3) Z ~ N(0,1) means \mu = 0, \ \sigma = 1, which yields the probability density function
$$
\begin{align}
f_Z(z) = \varphi(z) = \frac{1}{\sqrt{2\pi}}e^{-\frac{z^2}{2}}
\end{align}
$$
Since Y = Z², it must mean that y = z². So the solution is given simply by substituting z?

4) I assume this is almost like 3), but with different values?

 

[Ray Vickson]

Homework Statement

Two independent series of experiments are performed. The probability of a positive result (independent of each other) in the respective series are given by p and q. Let X and Y be be the amount of experiments before the first negative result occur in the respective series.

1) Determine the probability functions for X and Y.

2) Let Z = min(X,Y), determine the distribution of Z by calculating the probability function. Give an interpretation of the answer.
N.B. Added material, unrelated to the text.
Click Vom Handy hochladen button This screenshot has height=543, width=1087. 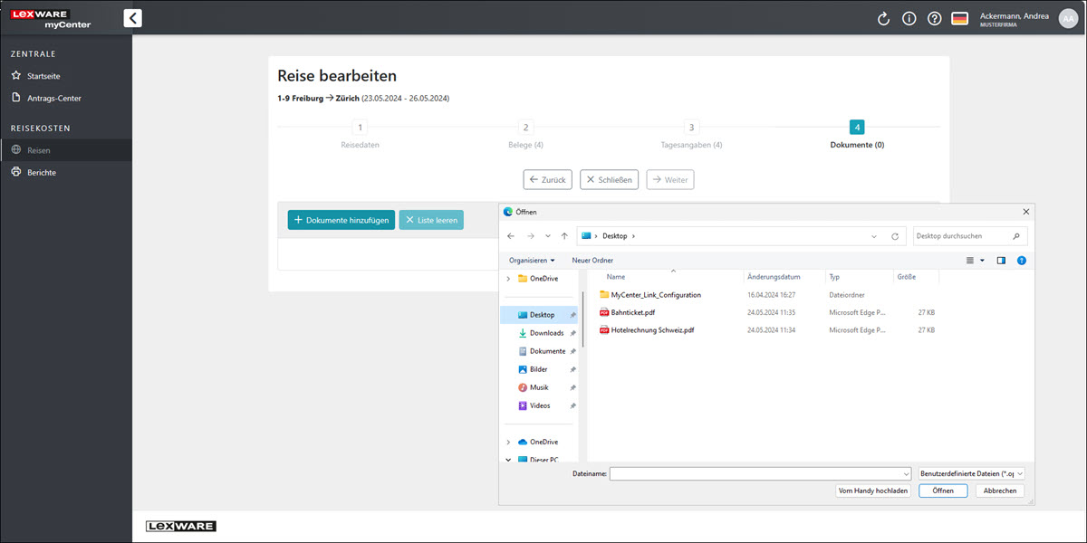click(x=872, y=491)
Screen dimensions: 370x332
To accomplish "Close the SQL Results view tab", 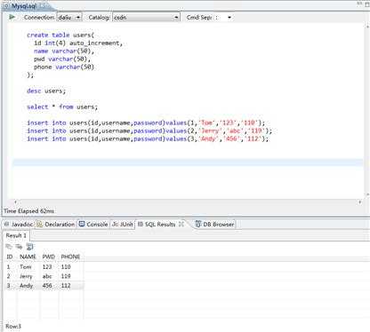I will pyautogui.click(x=181, y=224).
Why does Z have the distribution that was found?

3) Let Z ~ N(0,1) and let Y = Z². Calculate the probability density function for Y.

4) Let X ~ N(μ, σ²) and let Y = X². Calculate the probability density function for Y.

Homework Equations

Normal distribution:
$$
\begin{align}
f_X(x) = \frac{1}{\sigma\sqrt{2\pi}}e^{-\frac{(x-\mu)^2}{2\sigma^2}}
\end{align}
$$

The Attempt at a Solution

Since this is a problem from a previous exam in this course, I don't have an answer sheet, but on some parts I just need to know if I've done correctly or not.

1) Let X and Y be the random variables (discrete in this case). Since the experiments in a series are independent of each other the probability function should look like this:
$$
\begin{align}
p_X(x) = p^x = Pr(X\ taking\ on\ value\ x) \\
p_Y(y) = q^y = Pr(Y\ taking\ on\ value\ y)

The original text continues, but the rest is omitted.